On Mon, Mar 26, 2018 at 12:21:23PM -0500, Alan Tull wrote:
> On Thu, Mar 22, 2018 at 11:33 PM, Wu Hao <hao.wu@xxxxxxxxx> wrote:
>
> >> > +
> >> > +/*
> >> > + * This function resets the FPGA Port and its accelerator (AFU) by function
> >> > + * __fpga_port_disable and __fpga_port_enable (set port soft reset bit and
> >> > + * then clear it). Userspace can do Port reset at any time, e.g during DMA
> >> > + * or Partial Reconfiguration. But it should never cause any system level
> >> > + * issue, only functional failure (e.g DMA or PR operation failure) and be
> >> > + * recoverable from the failure.
> >> > + *
> >> > + * Note: the accelerator (AFU) is not accessible when its port is in reset
> >> > + * (disabled). Any attempts on MMIO access to AFU while in reset, will
> >> > + * result errors reported via port error reporting sub feature (if present).
> >> > + */
> >> > +static inline int __fpga_port_reset(struct platform_device *pdev)
> >> > +{
> >> > + int ret;
> >> > +
> >> > + ret = __fpga_port_disable(pdev);
> >> > + if (ret)
> >> > + return ret;
> >> > +
> >> > + __fpga_port_enable(pdev);
> >> > +
> >> > + return 0;
> >> > +}
> >> > +
> >> > +static inline int fpga_port_reset(struct platform_device *pdev)
> >> > +{
> >> > + struct feature_platform_data *pdata = dev_get_platdata(&pdev->dev);
> >> > + int ret;
> >> > +
> >> > + mutex_lock(&pdata->lock);
> >> > + ret = __fpga_port_reset(pdev);
> >> > + mutex_unlock(&pdata->lock);
> >> > +
> >> > + return ret;
> >> > +}
> >>
> >> I'm still scratching my head about how the enumeration code also has
> >> code that handles resetting the PL in a FPGA region and
> >> enabling/disabling the bridge. We've discussed this before [1] and I
> >> know you've looked into it, I'm still trying to figure out how this
> >> can be made modular, so when someone needs to support a different port
> >> in the future, it isn't a complete rewrite.
> >>
> >> Speaking of resets, one way forward would be to create a reset
> >> controller for the port (and if possible move the port code to the
> >> bridge platform driver). The current linux-next repo adds support for
> >> reset lookups, so that reset controllers are supported for non-DT
> >> platforms [2].
> >>
> >> So the bridge driver would implement the enable/disable functions and
> >> create a reset controller, the fpga-region (or whoever else needs it)
> >> could look the reset controller and use the reset.
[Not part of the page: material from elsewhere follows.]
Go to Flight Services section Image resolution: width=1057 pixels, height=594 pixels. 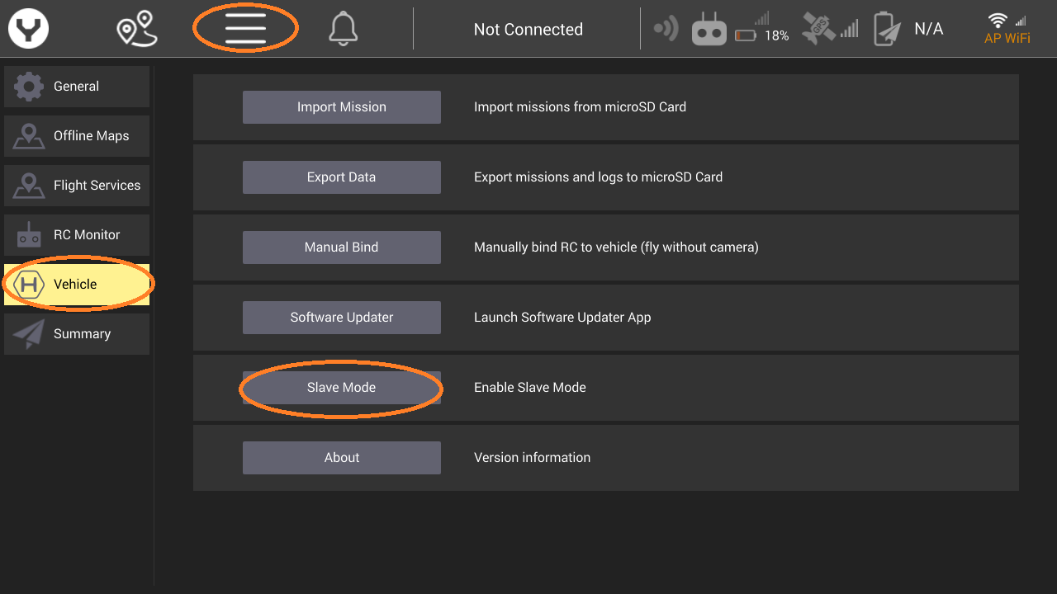[x=77, y=186]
By using the
> >> kernel reset framework, we don't have to have that piece of code
> >> shared around by having a reset function in a .h file. And it avoids
> >> adding extra dependencies between modules. Also, where necessary, I'd
> >> rather add functionality to the existing bridge/mgr/region frameworks,
> >> adding common interfaces at that level to allow reuse (like adding
> >> status to fpga-mgr). Ideally, this DFL framework would sit on top of
> >> mgr and bridge and allow those to be swapped out for reuse of the DFL
> >> framework on other devices. Also it will save future headaches as mgr
> >> or port implementations evolve.
> >
> > Thanks a lot for the suggestion. I really really appreciate this.
>
> Yes, this is a good discussion, thanks.
>
> >
> > Actually if we consider the virutalization case as I mentioned in [1] below,
> > that means AFU and its Port will be turned into a PCI VF and assigned (passed
> > through) to a virtual machine. There is no FME block on that PCI VF device,
> > (the FME is always kept in PCI PF device in the host) and currently the bridge
> > is created by FME module for PR functionatily. So in the guest virtual machine,
> > nobody creates the reset controller actually.
> >
> > As I mentioned in [1], one possible method is, put these port reset functions to
> > AFU (Port) module, and share those functions with FME bridge module.
>
> Yes, the port reset functions could move into an AFU driver, and then
> also the AFU driver could also create a reset controller and register
> a lookup [2] for the reset. That would be just a few lines of code.
> The reset controller would control enabling/disabling the port. The
> bridge driver could get the reset controller to use during FPGA
> programming. That is instead of sharing a reset function with the
> bridge driver. It decouples the FPGA bridge driver and simplifies it
> to be something that just needs to control a reset instead of needing
> to include a specific .h file that makes a port reset function
> available.

Hi Alan

Thanks a lot for the feedback. :)

The major concern here is, for virtualization case, after we enable the SRIOV
to create VFs, AFUs(and ports) are turned into VFs from PF. Once AFUs are moved
from PF to VFs, then we should remove all related user interfaces exported by
the afu platform device under PF by unregistering these platform devices from
the system. So in this case the reset controller created by the AFU platform
driver, should be removed when the AFU platform devices are deleted from the
system in this case, but we still have FME and FME bridge present on PF, then
FME bridge can't find the reset controller any longer to do port enable/disable.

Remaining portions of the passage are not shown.